Hearing impairment is a significant problem facing the US workforce, particularly with the predicted shift in the workforce in coming years. The primary populations most affected by hearing loss are occupational environments and the elderly. However, because of this upcoming shift in the age of the workforce, these two populations begin to overlap significantly. It is estimated that approximately one third of Americans between the ages of 65 and 74 have hearing loss of some kind, and almost half of the population over the age of 75 are affected by it (Olyer, 2013). Additionally, according to the US Census, the effect of the Baby Boomers is having a dramatic effect on the elderly population in the U.S. Data indicate that from 2012-2050 the number of persons over age 65 is expected to double (Ortman, Velkoff, & Hogan, 2014). Prior research indicates strong associations with negative quality of life indicators in the elderly, ranging from communication difficulties and depression to transportation and finance management (Dalton, Cruickshanks, Klein, Klein, Wiley, & Nondahl, 2003; Yueh, Shapiro, MacLean, & Shekelle, 2003; Ciorba, Bianchini, Pelucchi, & Pastore, 2012).

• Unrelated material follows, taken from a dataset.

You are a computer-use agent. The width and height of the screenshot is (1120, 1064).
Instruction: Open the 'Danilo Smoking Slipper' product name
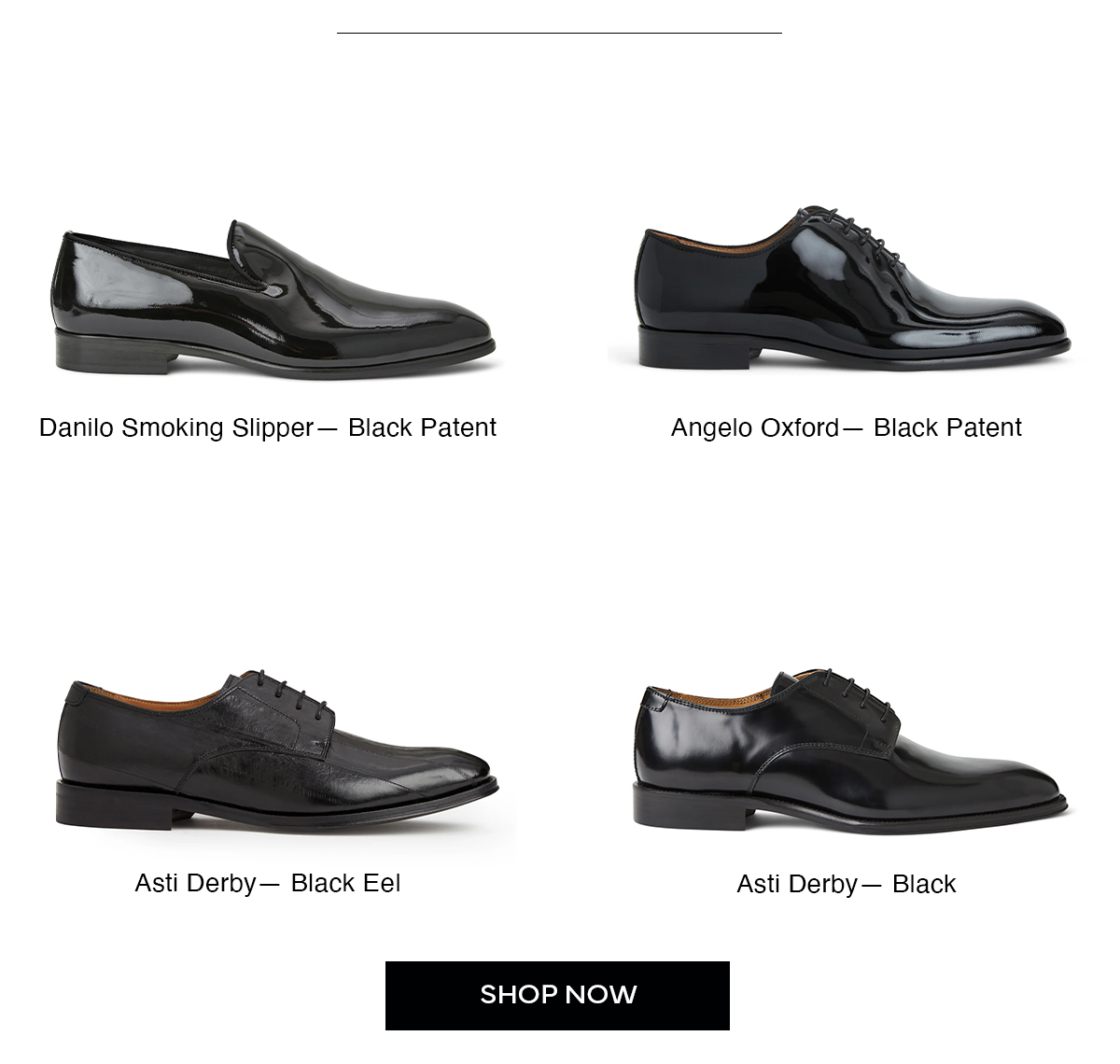click(176, 427)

Similarly, high noise occupational environments are high priority research areas. The NIOSH National Occupational Research Agenda (NORA) has identified noise exposures across multiple occupational settings as high priority needs in Research to Practice (r2p) sectors (NIOSH, 2014). It is not surprising that occupationally induced hearing loss is frequently targeted as a major concern for these new employees (Li-Korotoky, 2012). Regardless of the industry, be it rural or urban, public or private, the overall shortfall of qualified audiologists (ASLHA, 2011), the shifts in employed populations, and the increase in the aging population creates the demand for a valid hearing screening methodology.
While audiologists are the gold standard for screening individuals for hearing loss using pure-tone audiometry, other tools exist for screening. These tools, however do have significant limitations producing both false positives and false negatives. Most of these tests are a mixture of whisper tests, handicap inventories, and some technology (Yueh, Shapiro, MacLean, & Shekelle, 2003; Gates, Murphy, Rees, & Fraher, 2003; Cardoso, et al., 2014). It is because of these current limitations that led us to develop a viable user-centric hearing screening application (hEAR) as an alternative to produce quality screening results while increasing access.